According to one embodiment of the present invention, it has been confirmed that the methylation disorder of adjacent CpG sites in one or more regions within the genomic DNA of blood cancer cells may be an important indicator for predicting reactivity to anticancer drugs. This methylation disorder of CpG sites is independent of the methylation level of the CpG sites, and is based on the assumption that adjacent CpG sites within genomic DNA will show the same methylation status (i.e., methylation or demethylation).
As used herein, the term “CpG” refers to a dinucleotide sequence, in which cytosine nucleotides occur next to guanine nucleotides in a linear sequence of bases along its length. In the CpG sequence, a cytosine nucleotide is 5′ to a guanine nucleotide, and the two nucleotides are linked by a phosphate molecule. Cytosines in CpG dinucleotides may be methylated to form 5-methylcytosine. The methylation of cytosines within a gene or promoter may affect the transcriptional regulation of the gene in mammals. The enzyme that adds methyl groups is called DNA methyltransferase.
As used herein, the term “methylation disorder” may be used with the same meaning as “discordant methylation” and refers to the degree of discordance in the methylation status of CpG sites that exists over a short genetic distance or within a specific region of genomic DNA. In general, since DNA methylation changes according to specific regions of genomic DNA (e.g., specific gene promoters or CpG islands) rather than individual CpGs, the degree to which the methylation statuses of CpGs located in close genetic proximity are concordant is expected to be very high under a normal status. For example, it is very likely that CpG sites located adjacent to each other by a genetic distance of 2 to 100 bp are all methylated or all demethylated under a normal status. In a more strict sense, the term may refer to whether methylations of CpG sites contained in the same sequencing read are concordant. If the CpGs contained in a sequencing read are either all methylated or not all methylated (i.e., all demethylated), the sequencing read is classified as concordant methylation. In other cases, it is classified as discordant methylation. In general, when analyzing the sequence of genomic DNA, a sequencing read may have a genetic distance of around 100 base pairs (bp).
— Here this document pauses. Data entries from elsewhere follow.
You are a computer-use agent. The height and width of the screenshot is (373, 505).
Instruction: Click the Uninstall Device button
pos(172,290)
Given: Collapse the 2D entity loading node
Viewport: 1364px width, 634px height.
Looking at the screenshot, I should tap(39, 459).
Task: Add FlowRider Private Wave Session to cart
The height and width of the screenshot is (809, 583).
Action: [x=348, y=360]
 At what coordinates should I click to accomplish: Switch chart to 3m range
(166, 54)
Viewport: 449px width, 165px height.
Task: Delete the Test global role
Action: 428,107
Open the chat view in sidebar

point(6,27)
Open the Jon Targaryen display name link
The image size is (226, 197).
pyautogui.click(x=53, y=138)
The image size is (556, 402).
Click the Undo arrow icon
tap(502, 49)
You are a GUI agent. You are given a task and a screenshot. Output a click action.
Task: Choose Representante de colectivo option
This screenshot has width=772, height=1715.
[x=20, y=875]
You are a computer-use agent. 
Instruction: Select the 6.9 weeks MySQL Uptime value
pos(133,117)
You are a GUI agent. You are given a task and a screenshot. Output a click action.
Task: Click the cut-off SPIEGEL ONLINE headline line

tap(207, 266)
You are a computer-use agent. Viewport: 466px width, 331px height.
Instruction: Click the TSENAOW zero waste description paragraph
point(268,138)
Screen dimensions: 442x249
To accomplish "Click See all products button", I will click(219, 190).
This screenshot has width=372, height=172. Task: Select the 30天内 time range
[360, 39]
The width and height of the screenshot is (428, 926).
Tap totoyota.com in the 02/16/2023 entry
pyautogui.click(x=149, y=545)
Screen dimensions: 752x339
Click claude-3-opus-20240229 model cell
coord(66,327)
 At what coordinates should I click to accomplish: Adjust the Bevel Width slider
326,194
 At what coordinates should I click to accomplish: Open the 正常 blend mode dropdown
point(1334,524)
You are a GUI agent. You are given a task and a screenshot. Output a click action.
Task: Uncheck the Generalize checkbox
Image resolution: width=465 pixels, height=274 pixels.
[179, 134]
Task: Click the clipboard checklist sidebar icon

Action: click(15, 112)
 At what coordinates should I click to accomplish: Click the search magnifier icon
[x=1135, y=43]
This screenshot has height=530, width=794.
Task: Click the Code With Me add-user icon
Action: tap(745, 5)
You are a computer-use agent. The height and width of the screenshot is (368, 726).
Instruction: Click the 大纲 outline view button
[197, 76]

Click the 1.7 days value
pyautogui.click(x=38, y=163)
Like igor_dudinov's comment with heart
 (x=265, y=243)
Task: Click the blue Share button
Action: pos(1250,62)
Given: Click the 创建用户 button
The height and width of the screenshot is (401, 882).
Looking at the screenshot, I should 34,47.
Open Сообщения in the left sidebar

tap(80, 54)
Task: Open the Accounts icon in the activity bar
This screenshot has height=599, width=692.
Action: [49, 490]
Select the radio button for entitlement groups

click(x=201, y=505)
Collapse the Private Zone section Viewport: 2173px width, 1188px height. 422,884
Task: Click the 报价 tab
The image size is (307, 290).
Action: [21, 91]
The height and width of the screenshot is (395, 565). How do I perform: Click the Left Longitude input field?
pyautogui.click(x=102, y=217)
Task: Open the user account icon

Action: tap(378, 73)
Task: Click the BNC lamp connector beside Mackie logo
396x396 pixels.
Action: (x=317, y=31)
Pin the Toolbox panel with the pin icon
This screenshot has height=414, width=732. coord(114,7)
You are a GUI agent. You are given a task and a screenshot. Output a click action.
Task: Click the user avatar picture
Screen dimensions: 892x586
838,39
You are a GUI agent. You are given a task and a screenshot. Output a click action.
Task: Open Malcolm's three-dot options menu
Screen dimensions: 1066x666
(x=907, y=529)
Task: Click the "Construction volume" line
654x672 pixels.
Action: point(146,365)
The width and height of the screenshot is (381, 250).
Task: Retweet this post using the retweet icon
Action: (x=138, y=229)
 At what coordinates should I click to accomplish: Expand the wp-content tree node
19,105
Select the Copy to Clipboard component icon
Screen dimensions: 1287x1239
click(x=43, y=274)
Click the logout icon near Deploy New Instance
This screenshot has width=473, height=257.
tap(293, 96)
As used herein, the term “methylation” refers to the addition of a methyl group to the 5′ carbon of the cytosine base in the deoxyribonucleic acid sequence of the CpG site in genomic DNA.
As used herein, the term “methylation status” refers to the presence or absence of a methylated cytosine base at a CpG site.
As used herein, the term “adjacent CpG sites” refers to (i) a set of CpG sites within a specific region of genomic DNA, (ii) a set of CpG sites within a sequencing read, or (iii) a set of CpG sites with a short genetic distance.
As used herein, the term “specific region of genomic DNA” may be selected from a group consisting of an entire genomic DNA, a bivalent domain, a promoter, an enhancer, an exon, an intron, a 5′-untranslated region (UTR), 3′-UTR, a gene body, a stem cell-related region, a CpG island, a CpG shore, a long terminal repeat (LTR), a long interspersed nuclear element (LINE), a short interspersed nuclear element (SINE), a CpG shelf, a methylation canyon and an intergenic region.
As used herein, the terms “short genetic distance,” “genetically short distance,” “with a short genetic distance,” and “in close genetic proximity” may be used with the same meaning and refer to a genetic distance of 2 to 100 bp, specifically, 2 bp, 3 bp, 4 bp, 5 bp, 6 bp, 7 bp, 8 bp, 9 bp, 10 bp, 11 bp, 12 bp, 13 bp, 14 bp, 15 bp, 16 bp, 17 bp, 18 bp, 19 bp, 20 bp, 21 bp, 22 bp, 23 bp, 24 bp, 25 bp, 26 bp, 27 bp, 28 bp, 29 bp, 30 bp, 31 bp, 32 bp, 33 bp, 34 bp, 35 bp, 36 bp, 37 bp, 38 bp, 39 bp, 40 bp, 41 bp, 42 bp, 43 bp, 44 bp, 45 bp, 46 bp, 47 bp, 48 bp, 49 bp, 50 bp, 51 bp, 52 bp, 53 bp, 54 bp, 55 bp, 56 bp, 57 bp, 58 bp, 59 bp, 60 bp, 61 bp, 62 bp, 63 bp, 64 bp, 65 bp, 66 bp, 67 bp, 68 bp, 69 bp, 70 bp, 71 bp, 72 bp, 73 bp, 74 bp, 75 bp, 76 bp, 77 bp, 78 bp, 79 bp, 80 bp, 81 bp, 82 bp, 83 bp, 84 bp, 85 bp, 86 bp, 87 bp, 88 bp, 89 bp, 90 bp, 91 bp, 92 bp, 93 bp, 94 bp, 95 bp, 96 bp, 97 bp, 98 bp, 99 bp or 100 bp. In this respect, the term “adjacent CpG sites” may refer to (i) a set of CpG sites located at short genetic distances within a specific region of genomic DNA, or (ii) a set of CpG sites located at short genetic distances within a sequencing read.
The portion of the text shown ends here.